Table 8 delineates notable differences in time complexity amongst the models. TabPFN emerges as the most time-efficient option, as evidenced by its superior training–test time metric results across all experimental scenarios compared to other algorithms. For a 10-class problem with a training set size of 1000, TabPFN requires only 4.01 s. The results indicate that RF is the second most favourable option in terms of complexity, with times ranging from 1.97 s for a training set size of 250–4.04 s for a training set size of 1000, suggesting that RF possesses a reasonable time complexity. Conversely, XGBoost exhibits the highest time complexity amongst the four algorithms, with time complexity escalating significantly with the size of the training set and the number of classes. For a 10-class problem with a training set size of 1000, XGBoost necessitates the longest time amongst all the scenarios at 10.42 s. LightGBM has a lower time complexity than XGBoost but higher than RF and TabPFN, requiring 9.07 s for the same problem.

The metric analysis indicates that TabPFN outperforms in most of the situations presented during the experimentation. RF and XGBoost exhibit superior performance for the 6-class and 10-class classifications with 500 and 250 training samples, respectively. However, the difference between the best and second-best algorithms, according to the metrics, is typically only 3–5%. This suggests that TabPFN should be the algorithm of choice for most situations in the IIoT environment.

The computational resources of the devices that are tasked to run and deploy the IDS based on ML algorithms are a critical factor in algorithm selection. If the algorithm possesses a higher computational complexity than the device can support, the performance of the IDS may be compromised. Therefore, the analysis of time complexity demonstrates that TabPFN yields the best results in this regard. RF is the second most favourable option based on its classification performance and is a suitable ML technique to deploy.

6.5 Analysis of TabPFN model deployment

The IDS deployed, as depicted the confusion matrix in Fig. 5, was evaluated within an IIoT context using the dataset delineated in the Sect. 5.4. The IDS demonstrated robust performance in accurately classifying normal activities, with no instances of false positives. However, the model exhibited certain limitations, particularly in differentiating between various types of attacks.

Fig. 5
figure 5

Confusion matrix of TabPFN model during deployment experimentation

For example, while the model accurately identified DoS attacks a majority of the time, it erroneously classified information gathering as DoS. This suggests that there may be overlapping features between these two classes. Similarly, the information gathering class was frequently misclassified as DoS, injection, and malware, indicating a need for additional training to enhance the model’s ability to distinguish between these attack types.
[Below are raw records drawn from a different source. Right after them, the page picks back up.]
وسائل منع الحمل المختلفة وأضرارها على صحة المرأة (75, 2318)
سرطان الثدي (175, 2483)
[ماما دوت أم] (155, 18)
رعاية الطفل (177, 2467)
The model exhibited commendable performance in identifying injection attacks, but it also misclassified DoS and information gathering as injection ones, implying shared features amongst these classes. The model accurately identified malware attacks, but it also misclassified information gathering and MiTM attacks as malware. This suggests a potential requirement for supplementary training data for these classes or a review of feature importance to comprehend this overlap, which could be attributed to the common behaviour of malware binaries with these attack categories.

Lastly, the model demonstrated satisfactory performance in identifying MiTM attacks, but it also misclassified Normal activities as MiTM attacks. This could potentially be due to the fact that manipulated packets are considered as normal traffic because the model does not account for this possibility, and the correct MiTM detection is made by the address resolution protocol (ARP) spoofing packets that are used by attackers to intercept legitimate packets.

Upon analysis of the confusion matrix results, it was determined that the model achieved performance metrics of 87%, 85%, 82%, and 83% for accuracy, precision, recall, and F1 score, respectively. This indicates that, although the deployed model yielded a lower result in the accuracy metric, it demonstrated superior results in the precision, recall, and F1 score metrics. This is particularly valuable for imbalanced datasets, with an improvement ranging between 2 and 5%.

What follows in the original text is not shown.